▶ **Activity**: Make the copy match the entries below exactly, with no pictures carried over.

Collection entries:
━━━━━━

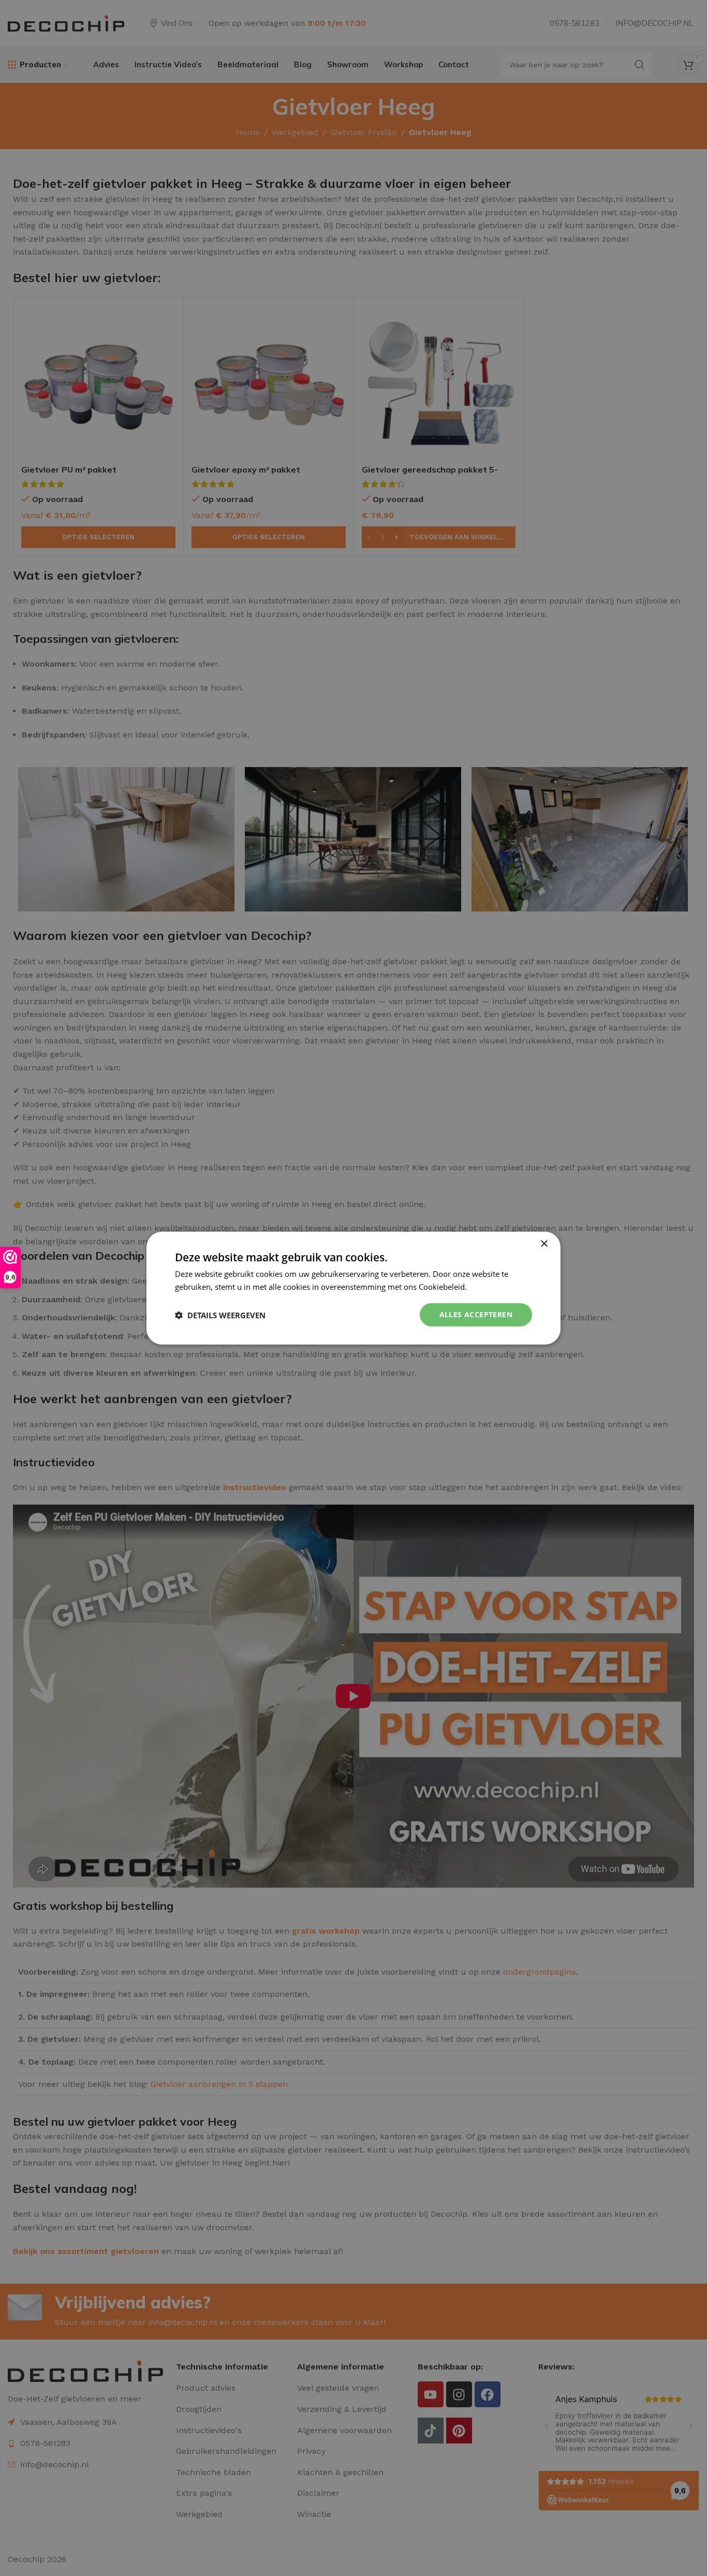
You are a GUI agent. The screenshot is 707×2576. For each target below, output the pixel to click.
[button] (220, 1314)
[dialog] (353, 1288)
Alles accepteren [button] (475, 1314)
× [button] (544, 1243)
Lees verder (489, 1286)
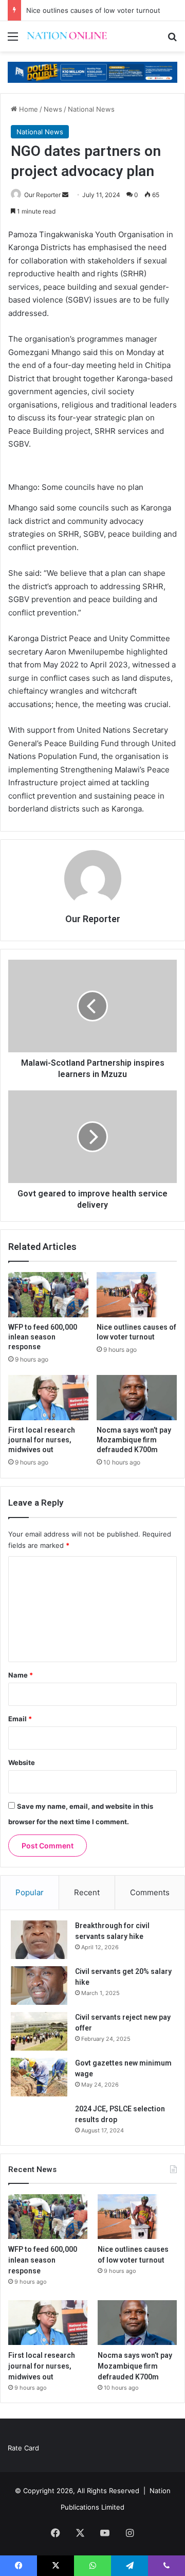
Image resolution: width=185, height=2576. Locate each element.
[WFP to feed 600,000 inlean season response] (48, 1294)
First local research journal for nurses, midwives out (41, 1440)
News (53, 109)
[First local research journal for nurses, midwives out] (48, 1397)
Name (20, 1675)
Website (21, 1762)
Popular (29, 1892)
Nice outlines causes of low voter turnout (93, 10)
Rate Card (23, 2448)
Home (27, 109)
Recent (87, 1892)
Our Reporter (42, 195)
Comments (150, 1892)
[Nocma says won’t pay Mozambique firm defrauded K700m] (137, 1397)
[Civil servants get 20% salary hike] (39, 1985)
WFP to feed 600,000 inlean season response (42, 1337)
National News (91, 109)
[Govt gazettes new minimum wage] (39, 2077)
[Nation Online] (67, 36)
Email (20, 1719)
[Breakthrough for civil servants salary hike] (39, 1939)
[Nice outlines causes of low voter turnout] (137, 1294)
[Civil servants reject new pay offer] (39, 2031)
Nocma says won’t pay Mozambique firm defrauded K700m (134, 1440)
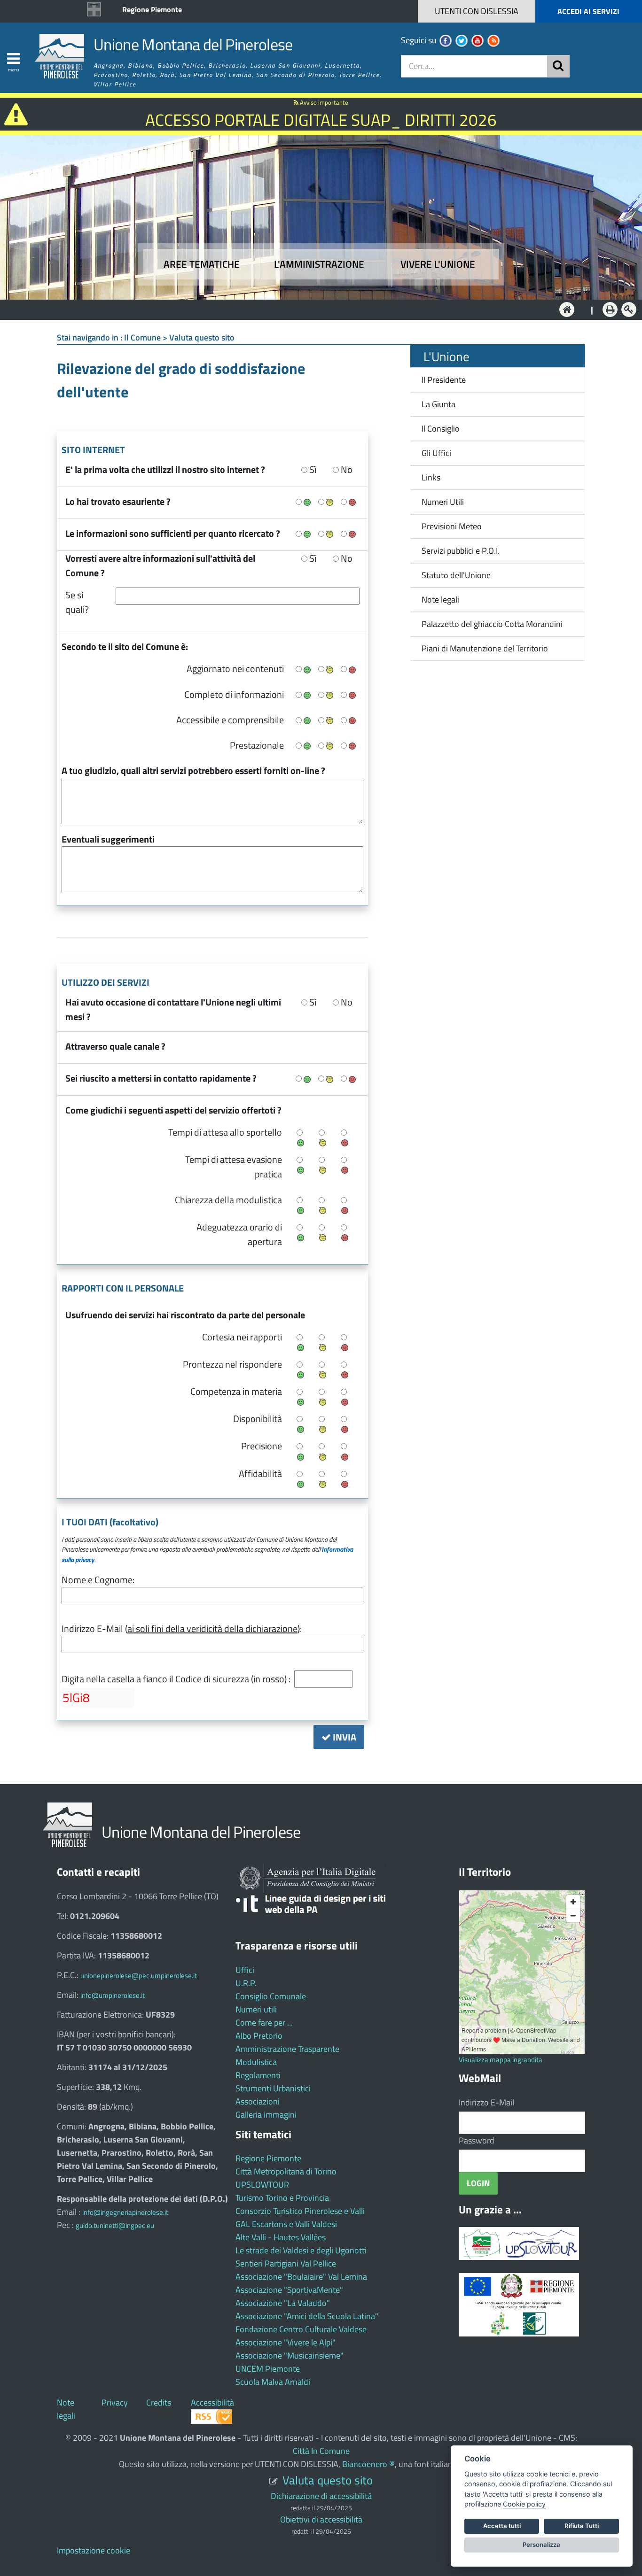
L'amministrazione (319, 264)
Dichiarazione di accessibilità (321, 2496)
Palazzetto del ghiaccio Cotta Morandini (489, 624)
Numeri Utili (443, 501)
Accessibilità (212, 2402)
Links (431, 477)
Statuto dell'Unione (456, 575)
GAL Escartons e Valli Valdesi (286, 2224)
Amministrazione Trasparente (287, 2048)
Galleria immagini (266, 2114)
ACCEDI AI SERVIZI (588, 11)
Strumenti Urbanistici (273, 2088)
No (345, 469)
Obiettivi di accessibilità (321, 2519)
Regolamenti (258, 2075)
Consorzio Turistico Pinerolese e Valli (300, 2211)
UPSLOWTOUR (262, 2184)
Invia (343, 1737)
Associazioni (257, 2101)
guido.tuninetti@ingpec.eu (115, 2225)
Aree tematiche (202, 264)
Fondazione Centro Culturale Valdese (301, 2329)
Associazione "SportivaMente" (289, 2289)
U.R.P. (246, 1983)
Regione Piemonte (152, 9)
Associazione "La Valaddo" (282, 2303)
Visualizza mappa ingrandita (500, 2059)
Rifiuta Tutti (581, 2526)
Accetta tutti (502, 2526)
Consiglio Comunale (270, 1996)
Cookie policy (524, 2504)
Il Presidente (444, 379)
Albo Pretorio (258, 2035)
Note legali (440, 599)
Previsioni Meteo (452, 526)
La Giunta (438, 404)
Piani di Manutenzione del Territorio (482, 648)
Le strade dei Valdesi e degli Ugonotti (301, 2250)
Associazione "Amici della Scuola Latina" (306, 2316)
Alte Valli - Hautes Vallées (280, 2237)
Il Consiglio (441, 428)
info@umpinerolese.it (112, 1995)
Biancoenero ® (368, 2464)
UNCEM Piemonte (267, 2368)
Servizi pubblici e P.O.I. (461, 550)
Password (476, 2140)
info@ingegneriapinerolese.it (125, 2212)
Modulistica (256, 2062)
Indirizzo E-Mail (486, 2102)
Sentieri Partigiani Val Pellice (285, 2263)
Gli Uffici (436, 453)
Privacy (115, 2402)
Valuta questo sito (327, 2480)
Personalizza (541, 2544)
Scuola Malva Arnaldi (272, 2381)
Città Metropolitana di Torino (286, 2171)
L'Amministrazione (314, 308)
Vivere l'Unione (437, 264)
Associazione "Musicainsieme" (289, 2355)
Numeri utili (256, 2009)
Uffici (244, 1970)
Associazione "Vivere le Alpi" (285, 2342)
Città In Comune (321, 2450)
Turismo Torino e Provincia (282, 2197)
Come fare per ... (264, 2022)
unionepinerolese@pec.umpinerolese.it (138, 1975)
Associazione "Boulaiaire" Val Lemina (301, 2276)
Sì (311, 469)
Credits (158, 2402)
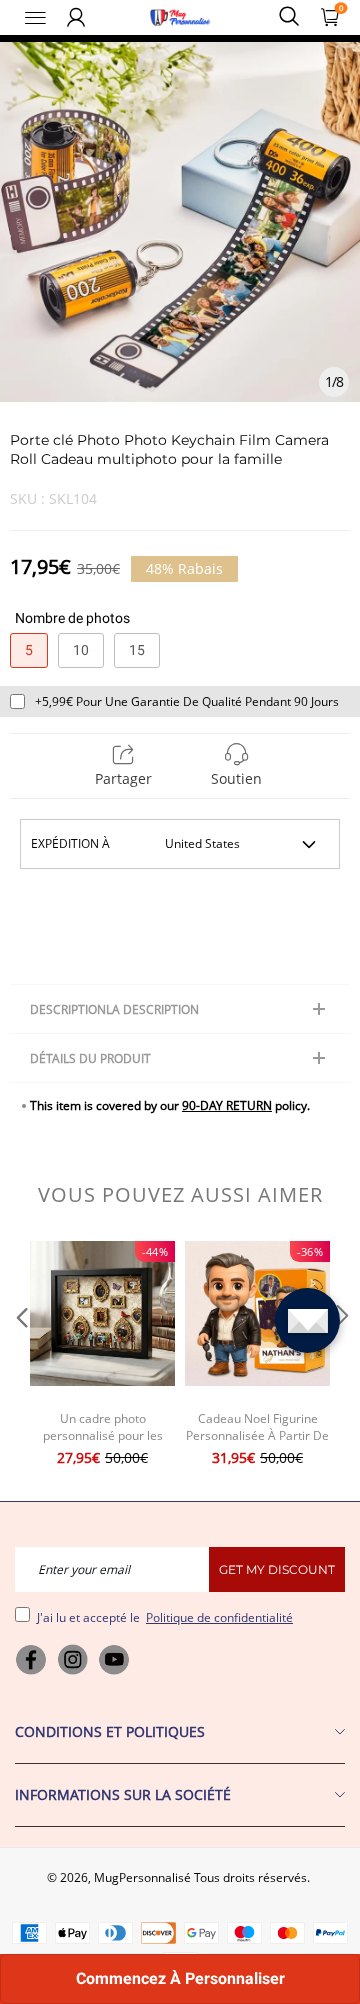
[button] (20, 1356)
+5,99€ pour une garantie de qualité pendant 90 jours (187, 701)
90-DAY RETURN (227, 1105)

━━━━━━

▶ **Written answer**:
You are a GUI agent. The screenshot is 707×2576. For each target below, output the pixel to click.
[button] (220, 1314)
[dialog] (353, 1288)
Alles accepteren [button] (475, 1314)
× [button] (544, 1243)
Lees verder (489, 1286)
Image resolution: width=185, height=2576. Locate each element.
[WFP to feed 600,000 inlean season response] (48, 1294)
First local research journal for nurses, midwives out (41, 1440)
News (53, 109)
[First local research journal for nurses, midwives out] (48, 1397)
Name (20, 1675)
Website (21, 1762)
Popular (29, 1892)
Nice outlines causes of low voter turnout (93, 10)
Rate Card (23, 2448)
Home (27, 109)
Recent (87, 1892)
Our Reporter (42, 195)
Comments (150, 1892)
[Nocma says won’t pay Mozambique firm defrauded K700m] (137, 1397)
[Civil servants get 20% salary hike] (39, 1985)
WFP to feed 600,000 inlean season response (42, 1337)
National News (91, 109)
[Govt gazettes new minimum wage] (39, 2077)
[Nation Online] (67, 36)
Email (20, 1719)
[Breakthrough for civil servants salary hike] (39, 1939)
[Nice outlines causes of low voter turnout] (137, 1294)
[Civil servants reject new pay offer] (39, 2031)
Nocma says won’t pay Mozambique firm defrauded K700m (134, 1440)
L'amministrazione (319, 264)
Dichiarazione di accessibilità (321, 2496)
Palazzetto del ghiaccio Cotta Morandini (489, 624)
Numeri Utili (443, 501)
Accessibilità (212, 2402)
Links (431, 477)
Statuto dell'Unione (456, 575)
GAL Escartons e Valli Valdesi (286, 2224)
Amministrazione Trasparente (287, 2048)
Galleria immagini (266, 2114)
ACCEDI AI SERVIZI (588, 11)
Strumenti Urbanistici (273, 2088)
No (345, 469)
Obiettivi di accessibilità (321, 2519)
Regolamenti (258, 2075)
Consorzio Turistico Pinerolese e Valli (300, 2211)
UPSLOWTOUR (262, 2184)
Invia (343, 1737)
Associazioni (257, 2101)
guido.tuninetti@ingpec.eu (115, 2225)
Aree tematiche (202, 264)
Fondazione Centro Culturale Valdese (301, 2329)
Associazione "SportivaMente" (289, 2289)
U.R.P. (246, 1983)
Regione Piemonte (152, 9)
Associazione "La Valaddo" (282, 2303)
Visualizza mappa ingrandita (500, 2059)
Rifiuta Tutti (581, 2526)
Accetta tutti (502, 2526)
Consiglio Comunale (270, 1996)
Cookie policy (524, 2504)
Il Presidente (444, 379)
Albo Pretorio (258, 2035)
Note legali (440, 599)
Previsioni Meteo (452, 526)
La Giunta (438, 404)
Piani di Manutenzione del Territorio (482, 648)
Le strade dei Valdesi e degli Ugonotti (301, 2250)
Associazione "Amici della Scuola Latina" (306, 2316)
Alte Valli - Hautes Vallées (280, 2237)
Il Consiglio (441, 428)
info@umpinerolese.it (112, 1995)
Biancoenero ® (368, 2464)
UNCEM Piemonte (267, 2368)
Servizi pubblici e P.O.I. (461, 550)
Password (476, 2140)
info@ingegneriapinerolese.it (125, 2212)
Modulistica (256, 2062)
Indirizzo E-Mail (486, 2102)
Sentieri Partigiani Val Pellice (285, 2263)
Gli Uffici (436, 453)
Privacy (115, 2402)
Valuta questo sito (327, 2480)
Personalizza (541, 2544)
Scuola Malva Arnaldi (272, 2381)
Città Metropolitana di Torino (286, 2171)
L'Amministrazione (314, 308)
Vivere l'Unione (437, 264)
Associazione "Musicainsieme" (289, 2355)
Numeri utili (256, 2009)
Uffici (244, 1970)
Associazione "Vivere le Alpi" (285, 2342)
Città In Comune (321, 2450)
Turismo Torino e Provincia (282, 2197)
Come fare per ... (264, 2022)
unionepinerolese@pec.umpinerolese.it (138, 1975)
Associazione "Boulaiaire" Val Lemina (301, 2276)
Sì (311, 469)
Credits (158, 2402)
[button] (20, 1356)
+5,99€ pour une garantie de qualité pendant 90 jours (187, 701)
90-DAY RETURN (227, 1105)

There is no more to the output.